From: Timothy Brownawell
Subject: Re: [Monotone-devel] Nested projects in workspace
Date: Fri, 4 Aug 2006 15:01:47 -0500

On 8/4/06, Jonathan S. Shapiro <address@hidden> wrote:
The manual seems to say that monotone takes the "one tree" approach --
there is a top (root) directory for the project, and everything under
that is assumed to be part of the project.

Monotone allows for unknown files in a workspace. The difference
between ignored and unknown is pretty much (1) whether they show up in
"mtn ls unknown" or "mtn ls ignored", (2) whether "mtn add --unknown"
adds them, and (3) whether trying to add them or their parent
directory will actually add them.

In the EROS and Coyotos projects, we have found that this structure
doesn't work for us. Several other OpenCM users have the same issues. I
will describe one of the use cases below, but first let me describe the
issue:

ISSUE

What we need is to be able to set up projects in subdirectories within
the workspace. For example, we need to be able to do:

  proj1-dir/dir1
           /dir2
           /proj2-dir

In OpenCM, we identify this case by noticing the presence of a .opencm/
subdirectory under the project root directory. This is analogous to the
_MTN/ directory in monotone. When we are recursing up to find the
project root, we stop at any directory D such that D/.opencm/ exists.

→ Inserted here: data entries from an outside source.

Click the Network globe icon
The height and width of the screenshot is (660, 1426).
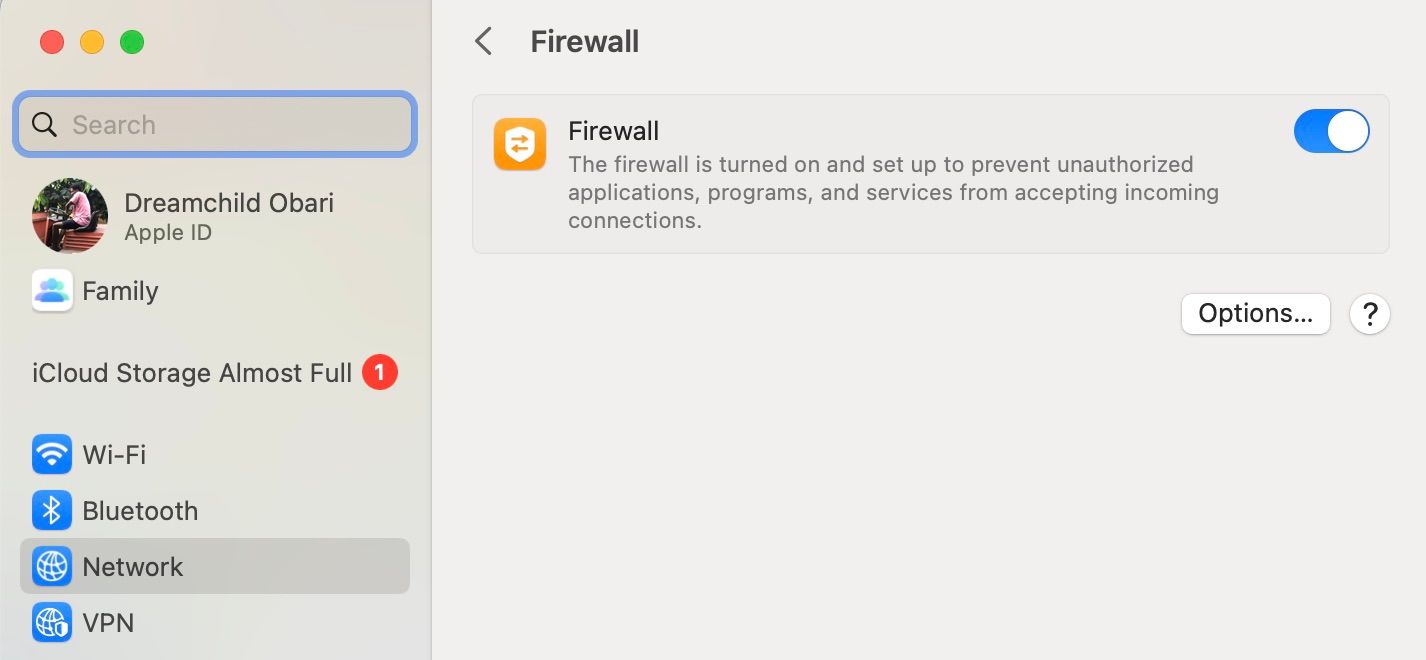pyautogui.click(x=52, y=567)
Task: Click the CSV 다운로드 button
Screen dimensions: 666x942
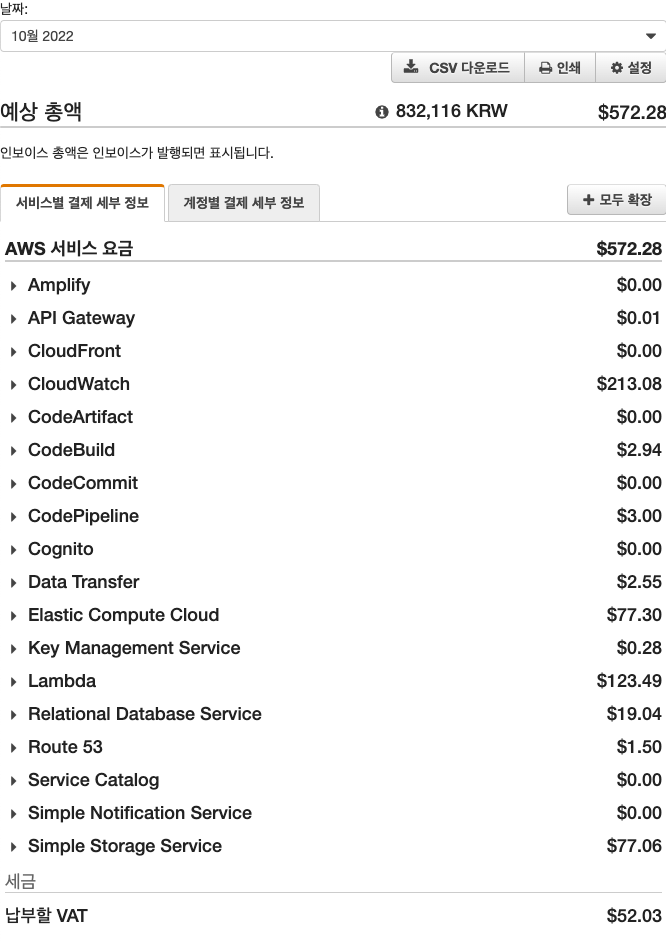Action: click(458, 68)
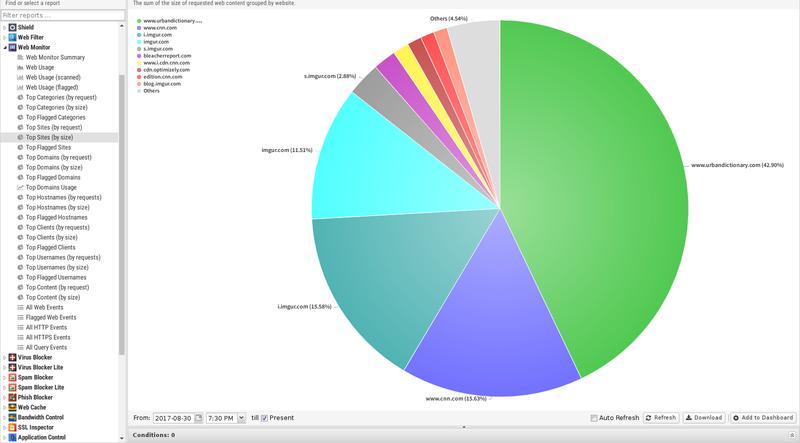Add report to Dashboard

(763, 417)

When we are walking the workspace tree, and we are recursing into a
directory D, we ignore the directory entirely if there exists a
subdirectory D/.opencm/

Does monotone already handle this, or does it have something analogous?

Not exactly.

Depending on the answer, would you consider a patch to add this behavior
or (if it already exists) clarify this part of the documentation?

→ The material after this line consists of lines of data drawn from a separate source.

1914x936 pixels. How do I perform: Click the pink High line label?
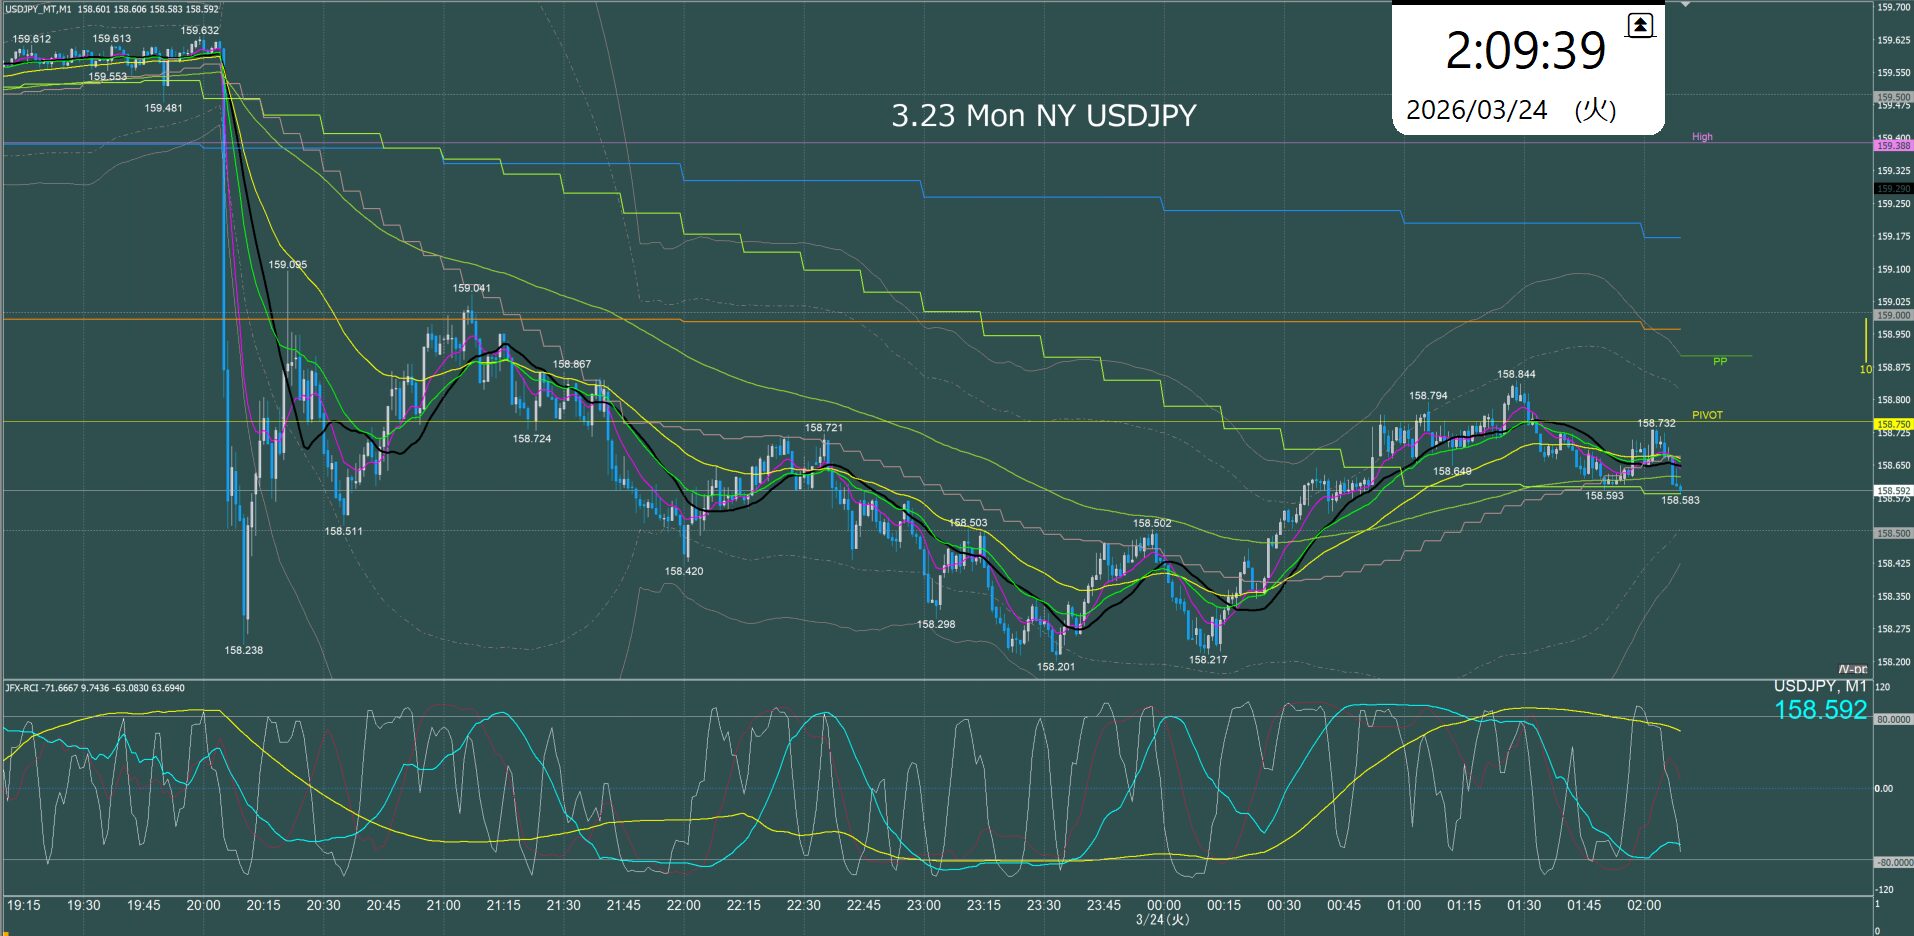click(1702, 137)
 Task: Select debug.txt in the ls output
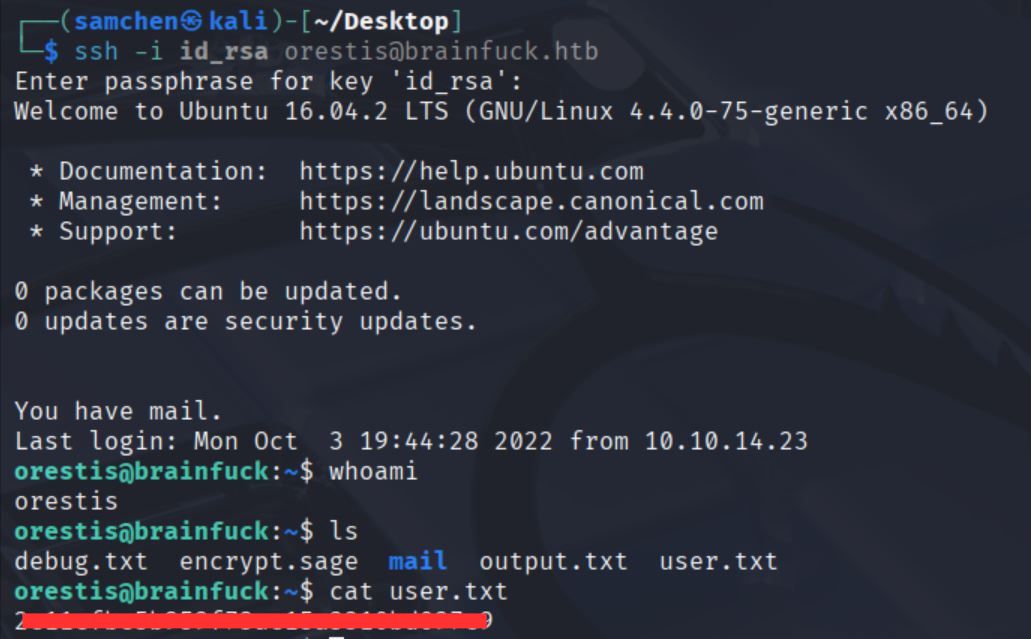click(81, 561)
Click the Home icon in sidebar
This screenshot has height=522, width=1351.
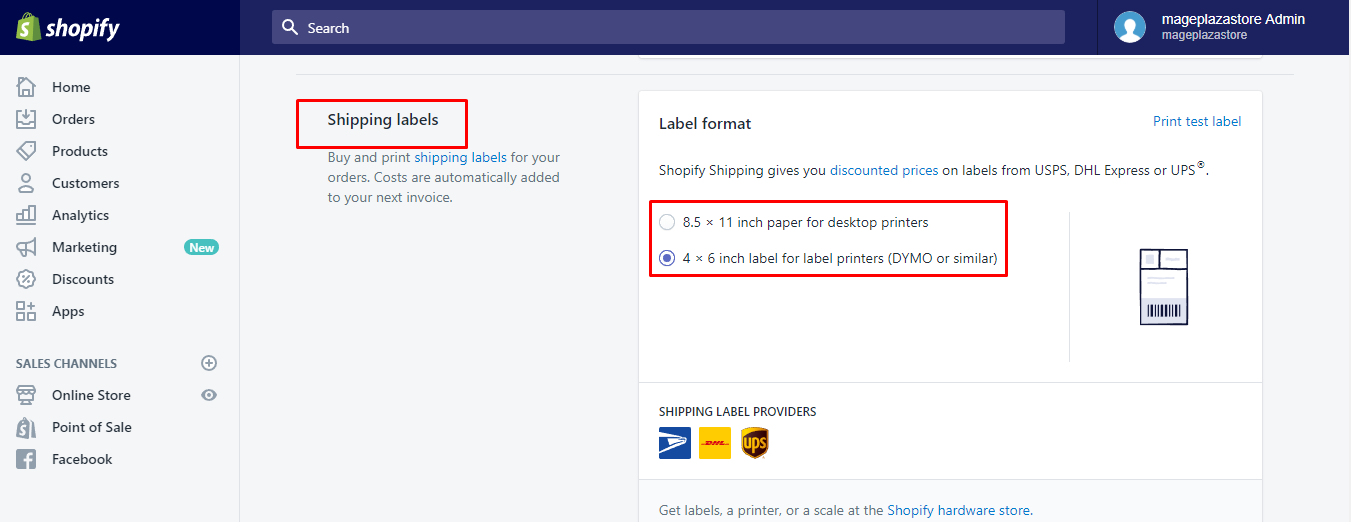coord(26,87)
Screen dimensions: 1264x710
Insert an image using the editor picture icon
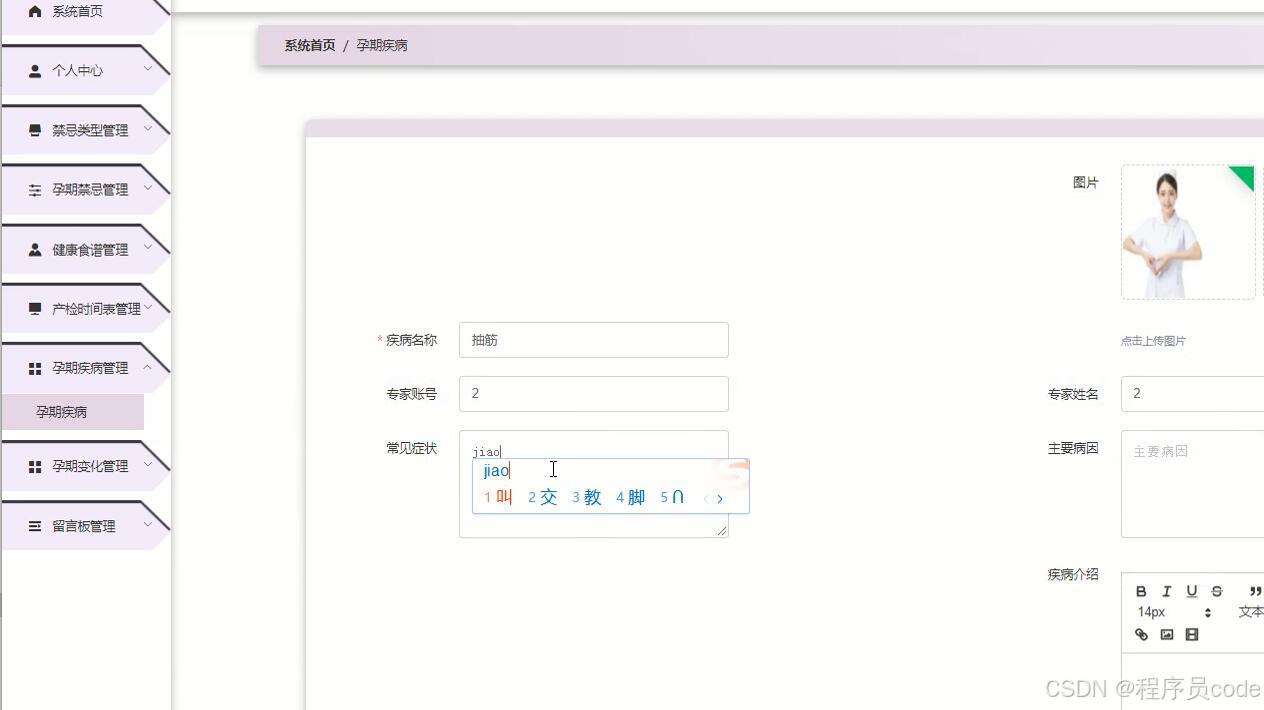pos(1167,634)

I can't speak for everyone, but I wouldn't object. We might want a way
to override it, but then your suggestings for .mtn-ignore would allow
for that.

USE CASE:

The use case that I know best is the one for the EROS tree. Our
workspace tree has a basic directory structure, and within that there
are places where users can introduce their own "projects" but still live
within the EROS master build system. The issue is that their projects
are independent of ours for configuration management purposes, but must
live within the common tree.

So far, we have been able to organize the tree in such a way that
third-party projects have a single top-level root directory, so all we
needed to do to support this in OpenCM was sensitize the client to the
possibility that a subdirectory might contain its own project.